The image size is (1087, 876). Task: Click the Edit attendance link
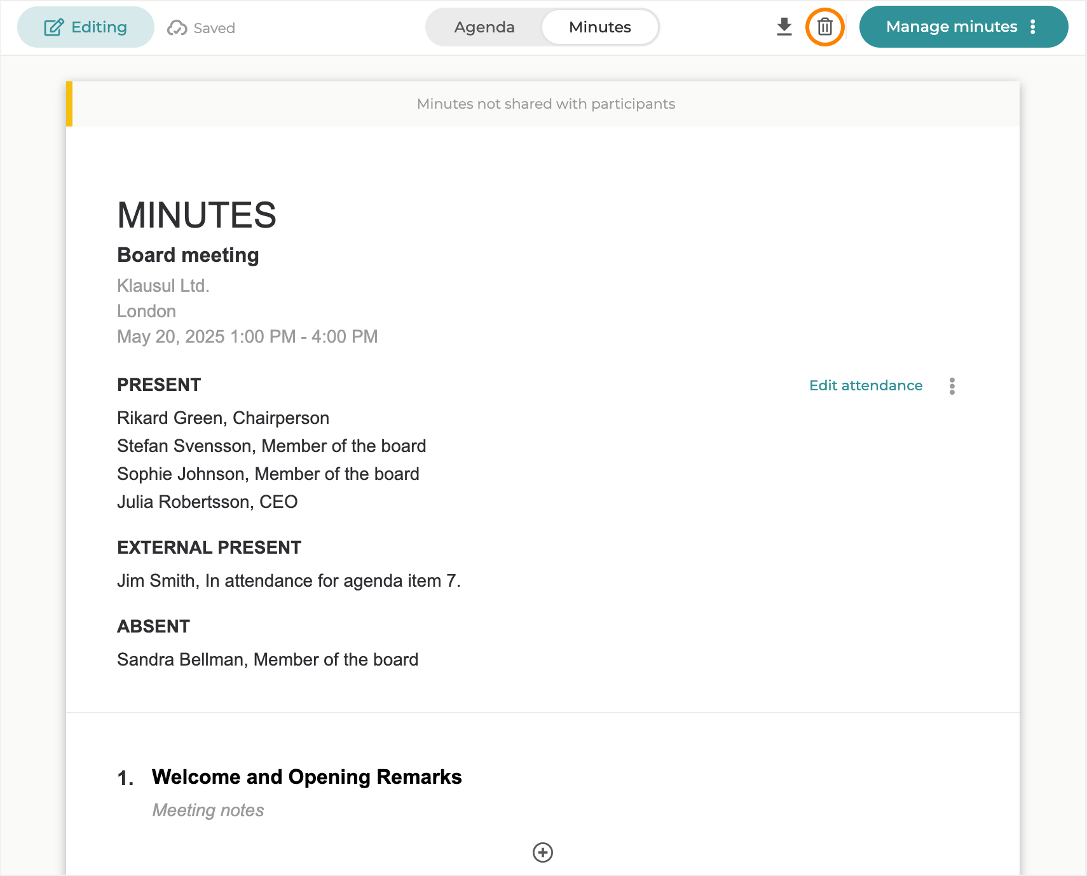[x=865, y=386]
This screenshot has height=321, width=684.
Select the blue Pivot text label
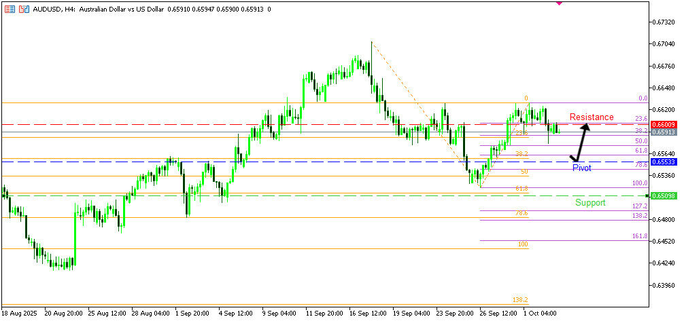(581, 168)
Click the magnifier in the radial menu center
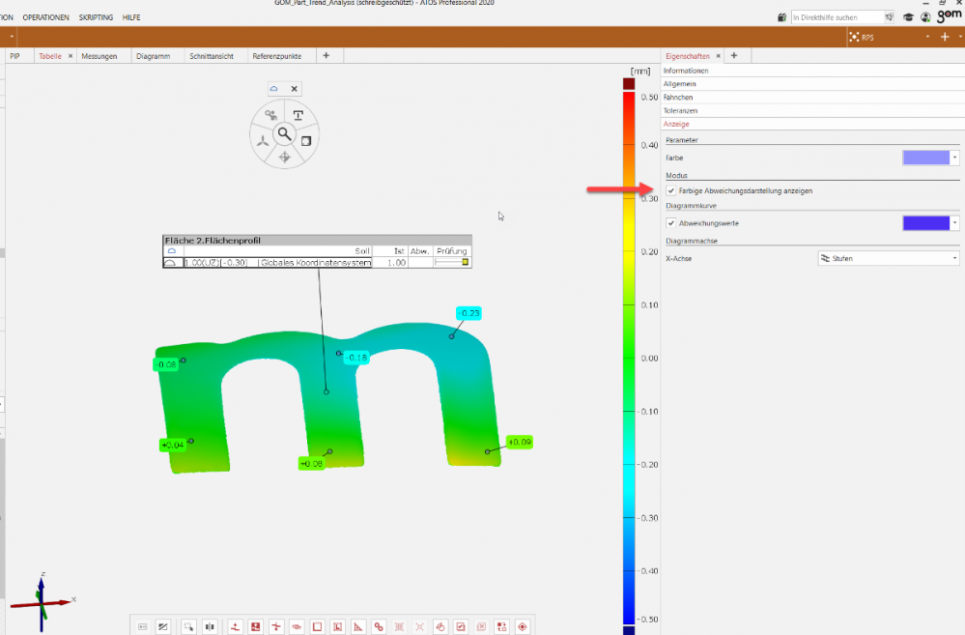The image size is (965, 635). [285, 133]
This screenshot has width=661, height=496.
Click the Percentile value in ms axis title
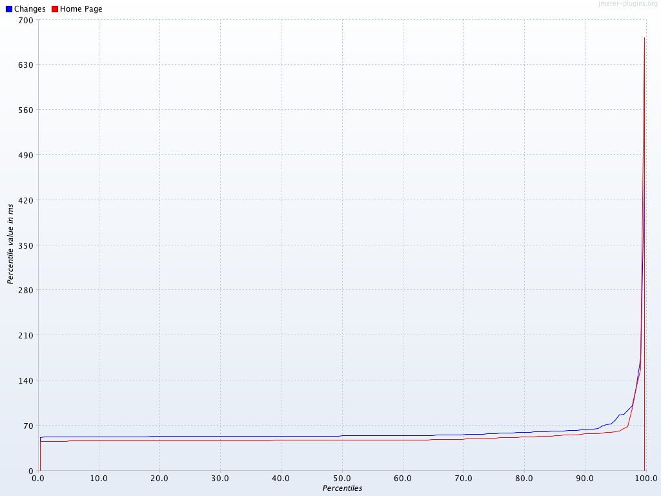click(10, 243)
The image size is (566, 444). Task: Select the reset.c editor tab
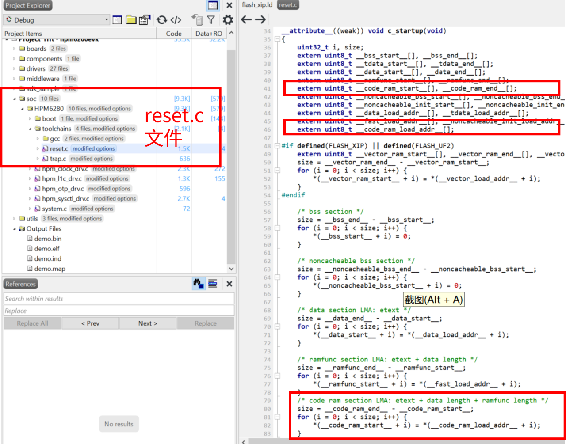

··········

■ YOUR OBJECTIVE:
Report each line in the data that holds the word "This".

■ TASK SOLUTION:
This screenshot has height=321, width=684.
This screenshot has width=661, height=496.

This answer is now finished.